Sabiendo que del primer tema habrá un número casi infinito de análisis, vale la pena reflexionar sobre el segundo que ha sido opacado por la coyuntura electoral.
En los últimos días la presidenta Cristina Fernández declaró, luego del anuncio de la nueva ley que permite el voto a partir de los 16 años, su orgullo por vivir en un país en el que cada quien tuviera la libertad de decir lo que “se le diera la gana”, y añadió, según el diario La República “si hay que ofenderse por las cosas que dicen, estoy en primera fila por derecho de ofensa”.
Valdría la pena preguntarse si fue justamente ese “derecho” el que aplicó la oposición política cuando al ser tildada de “narcosocialista” por un parlamentario del partido oficialista, se retiró del Congreso en el momento de la votación de la ley joven.
Sin importar si las acusaciones son justificadas o no, este episodio es un primer ejemplo sobre el problema que implica separar el derecho de decir “lo que se nos da la gana” del deber de respetar al adversario.
Para algunos, un segundo ejemplo consiste en haber otorgado el voto a los jóvenes de 16 y 17 años.
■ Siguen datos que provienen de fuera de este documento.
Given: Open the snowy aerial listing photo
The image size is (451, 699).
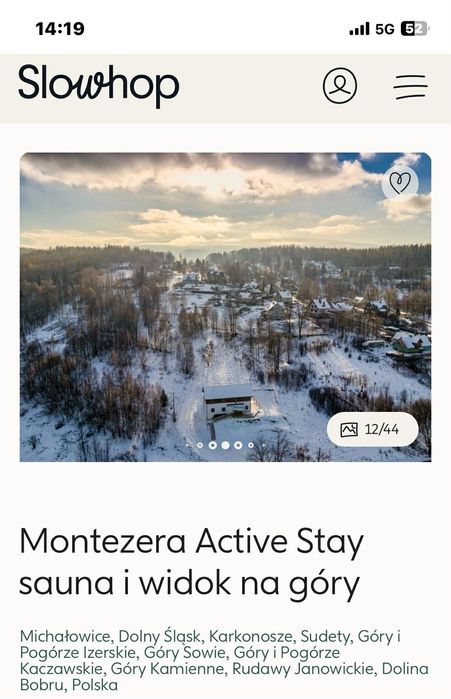Looking at the screenshot, I should pos(226,307).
El principal argumento en contra de la ley es la facilidad de los jóvenes para dejarse influenciar, lo que presupone que son incapaces de decidir por su cuenta y, por lo tanto, de cumplir el deber de elegir por sí mismos. Sin embargo, el argumento resulta débil pues hay que recordar que todo ser humano es influenciable y que su margen de “influenciabilidad” no depende necesariamente de su edad física sino, más bien, de su edad mental.
Hay personas con 30, 40 y hasta 80 años que siguen comportándose por decisión propia (porque no decidir también es una decisión) como “menores de edad”, pues disfrutan de la comodidad de tener un “tutor” que los dirija en su rumbo diario.
En esa medida, una persona de 16 años puede haber formado un criterio autónomo acerca de lo que quiere para su país y expresarlo a través de las urnas tanto como una persona de 18 o de 30 años.
Ello no implica sin embargo que el gobierno argentino haya dado un gran paso democrático como él mismo cree, pues los jóvenes, y sobre todo los de hoy, pueden expresarse de formas más plurales y más eficaces que el mismo voto, lo que quiere decir que quienes son jóvenes activos, lo seguirán siendo también a través del voto, pero quienes no están interesados en tomar las riendas de su futuro no traducirán automáticamente la posibilidad de votar como una ampliación de sus derechos ni, mucho menos, como un sueño hecho realidad.
El verdadero reto consiste entonces en formar ciudadanos libres y “mayores de edad” en el sentido kantiano, pues de nada sirve habilitar a un 1’400.000 jóvenes para votar si éstos no tienen conciencia del poder de tomar decisiones propias, como de nada sirve la democracia si los ciudadanos no nos apoderamos de nuestro destino y si no brindamos oportunidades a quienes tienen capacidades.
¿Será entonces la habilitación del voto joven otra de las muchas oportunidades desaprovechadas? Los jóvenes nos responderán el próximo año en las elecciones legislativas.